Creditor's bill by the Wallowa National Bank against Levi W. Riley Josie E. Riley, his wife, and C.B. Riley, to subject certain land to the payment of a judgment obtained by plaintiff against defendant Levi W. Riley. From a judgment for defendant, plaintiff appeals. Affirmed.

F.S. Ivanhoe and D.W. Sheahan, for appellant.
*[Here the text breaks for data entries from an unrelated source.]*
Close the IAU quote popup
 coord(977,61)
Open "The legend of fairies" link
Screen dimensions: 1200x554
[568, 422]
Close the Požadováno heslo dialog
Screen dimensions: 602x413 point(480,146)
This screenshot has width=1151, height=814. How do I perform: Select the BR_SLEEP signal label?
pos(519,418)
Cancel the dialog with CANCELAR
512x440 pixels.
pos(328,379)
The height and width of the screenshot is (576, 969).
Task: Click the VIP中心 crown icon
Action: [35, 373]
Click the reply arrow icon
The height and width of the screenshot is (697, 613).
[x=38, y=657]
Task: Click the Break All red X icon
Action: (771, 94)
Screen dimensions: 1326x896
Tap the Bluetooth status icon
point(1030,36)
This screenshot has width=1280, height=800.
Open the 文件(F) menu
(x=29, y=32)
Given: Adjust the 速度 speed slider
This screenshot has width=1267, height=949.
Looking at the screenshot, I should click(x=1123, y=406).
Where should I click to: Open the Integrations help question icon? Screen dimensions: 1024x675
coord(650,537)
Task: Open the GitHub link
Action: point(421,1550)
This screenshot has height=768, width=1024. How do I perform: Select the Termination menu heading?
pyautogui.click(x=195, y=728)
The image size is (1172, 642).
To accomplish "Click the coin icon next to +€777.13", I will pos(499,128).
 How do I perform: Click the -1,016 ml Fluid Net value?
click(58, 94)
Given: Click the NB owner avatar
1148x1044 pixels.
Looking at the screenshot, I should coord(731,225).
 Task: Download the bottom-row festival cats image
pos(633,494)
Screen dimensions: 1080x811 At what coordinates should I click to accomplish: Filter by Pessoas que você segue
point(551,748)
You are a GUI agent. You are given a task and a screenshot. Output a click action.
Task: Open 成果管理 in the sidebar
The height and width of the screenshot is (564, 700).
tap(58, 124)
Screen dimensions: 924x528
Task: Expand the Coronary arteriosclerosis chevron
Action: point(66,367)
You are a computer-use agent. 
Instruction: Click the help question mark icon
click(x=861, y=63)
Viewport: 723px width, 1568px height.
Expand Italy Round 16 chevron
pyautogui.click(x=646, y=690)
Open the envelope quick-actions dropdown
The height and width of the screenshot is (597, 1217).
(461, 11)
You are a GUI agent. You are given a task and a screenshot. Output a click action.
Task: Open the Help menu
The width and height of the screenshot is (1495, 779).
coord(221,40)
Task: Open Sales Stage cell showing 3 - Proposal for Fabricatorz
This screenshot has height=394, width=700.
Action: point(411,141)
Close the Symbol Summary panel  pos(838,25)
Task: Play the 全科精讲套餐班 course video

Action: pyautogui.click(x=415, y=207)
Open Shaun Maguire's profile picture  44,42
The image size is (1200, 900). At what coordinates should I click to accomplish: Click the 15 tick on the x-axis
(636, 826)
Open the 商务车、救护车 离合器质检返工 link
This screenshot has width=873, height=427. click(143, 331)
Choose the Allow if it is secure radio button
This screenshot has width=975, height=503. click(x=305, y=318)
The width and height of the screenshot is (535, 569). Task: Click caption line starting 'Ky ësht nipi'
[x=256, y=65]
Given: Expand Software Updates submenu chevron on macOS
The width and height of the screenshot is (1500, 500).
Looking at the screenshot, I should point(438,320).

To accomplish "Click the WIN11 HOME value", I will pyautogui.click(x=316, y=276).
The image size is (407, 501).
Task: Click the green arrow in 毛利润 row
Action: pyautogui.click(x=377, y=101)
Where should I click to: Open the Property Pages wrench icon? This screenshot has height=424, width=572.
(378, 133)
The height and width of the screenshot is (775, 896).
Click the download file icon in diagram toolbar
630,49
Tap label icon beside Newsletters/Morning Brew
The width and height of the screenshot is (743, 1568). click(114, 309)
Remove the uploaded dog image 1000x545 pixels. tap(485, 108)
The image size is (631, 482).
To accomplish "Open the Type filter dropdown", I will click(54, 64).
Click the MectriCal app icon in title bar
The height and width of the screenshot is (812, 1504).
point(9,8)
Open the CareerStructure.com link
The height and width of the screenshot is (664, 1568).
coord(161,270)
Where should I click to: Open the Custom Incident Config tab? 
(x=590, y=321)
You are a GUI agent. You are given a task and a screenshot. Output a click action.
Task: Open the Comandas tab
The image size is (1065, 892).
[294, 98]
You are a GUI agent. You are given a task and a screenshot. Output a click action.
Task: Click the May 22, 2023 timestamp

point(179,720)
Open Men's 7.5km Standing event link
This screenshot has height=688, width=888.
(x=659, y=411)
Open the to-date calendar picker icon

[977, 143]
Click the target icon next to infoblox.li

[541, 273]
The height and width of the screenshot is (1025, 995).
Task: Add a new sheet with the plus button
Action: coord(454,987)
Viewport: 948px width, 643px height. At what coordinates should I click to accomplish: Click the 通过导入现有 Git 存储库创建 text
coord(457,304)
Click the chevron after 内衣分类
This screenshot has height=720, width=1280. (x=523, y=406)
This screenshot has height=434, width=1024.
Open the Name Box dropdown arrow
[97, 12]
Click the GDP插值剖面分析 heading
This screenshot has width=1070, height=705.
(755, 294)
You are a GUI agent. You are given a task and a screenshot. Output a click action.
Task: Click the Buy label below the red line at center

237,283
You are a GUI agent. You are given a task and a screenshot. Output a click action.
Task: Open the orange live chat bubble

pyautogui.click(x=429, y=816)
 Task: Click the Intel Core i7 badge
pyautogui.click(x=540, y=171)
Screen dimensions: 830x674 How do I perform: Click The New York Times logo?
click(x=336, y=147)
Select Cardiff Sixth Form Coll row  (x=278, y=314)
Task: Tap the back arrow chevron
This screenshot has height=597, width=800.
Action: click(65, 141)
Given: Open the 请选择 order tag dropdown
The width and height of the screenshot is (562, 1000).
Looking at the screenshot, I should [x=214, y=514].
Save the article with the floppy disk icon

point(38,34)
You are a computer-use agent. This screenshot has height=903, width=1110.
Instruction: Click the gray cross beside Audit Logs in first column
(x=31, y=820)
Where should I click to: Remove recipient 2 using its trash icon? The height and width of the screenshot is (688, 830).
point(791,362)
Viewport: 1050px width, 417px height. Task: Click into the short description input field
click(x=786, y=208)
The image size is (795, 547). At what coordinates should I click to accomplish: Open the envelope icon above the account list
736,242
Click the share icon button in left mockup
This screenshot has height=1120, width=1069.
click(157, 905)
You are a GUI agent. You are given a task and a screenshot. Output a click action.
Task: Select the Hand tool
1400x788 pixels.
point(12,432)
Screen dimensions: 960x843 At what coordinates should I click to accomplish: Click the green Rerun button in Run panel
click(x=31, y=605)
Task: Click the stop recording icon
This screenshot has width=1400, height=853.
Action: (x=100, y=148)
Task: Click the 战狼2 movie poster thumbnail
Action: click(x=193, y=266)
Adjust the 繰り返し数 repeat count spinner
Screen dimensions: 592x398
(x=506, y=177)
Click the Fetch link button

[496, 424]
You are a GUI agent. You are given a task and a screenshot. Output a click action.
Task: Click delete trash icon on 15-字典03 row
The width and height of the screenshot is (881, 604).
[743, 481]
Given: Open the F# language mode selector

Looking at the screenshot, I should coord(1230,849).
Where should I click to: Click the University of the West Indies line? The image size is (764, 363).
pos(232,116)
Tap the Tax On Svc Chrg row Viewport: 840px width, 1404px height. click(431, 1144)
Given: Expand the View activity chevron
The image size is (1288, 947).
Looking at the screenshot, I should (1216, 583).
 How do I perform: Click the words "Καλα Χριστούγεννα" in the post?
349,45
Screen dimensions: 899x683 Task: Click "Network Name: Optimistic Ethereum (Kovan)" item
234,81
A.C Smith, for respondent.

BEAN C.J.

This is a suit, in the nature of a creditor's bill to subject certain real estate formerly owned by the defendant Levi W. Riley to the payment of plaintiff's judgment. The facts are that on August 8, 1892, plaintiff commenced an action at law against the defendant to recover money, and caused the land in question to be attached; that a judgment was subsequently rendered therein, and the land ordered sold; that prior to the levy of the writ of attachment Riley conveyed the land to his wife, and she to the defendant C.B. Riley, for the purpose of hindering, delaying, and defrauding creditors; that the land in question was entered by Levi as a homestead, under the laws of the United States, and final proof made on the 8th day of October, 1889, and patent issued to him on November 23, 1891; that after final proof, and before patent, he became indebted to the plaintiff bank on several promissory notes, as surety for other parties; that such notes were renewed from time to time, the last renewals thereof, and the notes upon which the action at law was based, being made after he had received the patent for his land. Upon these facts the court below held that the land was not liable to seizure and sale for the satisfaction of said judgment, and plaintiff appeals.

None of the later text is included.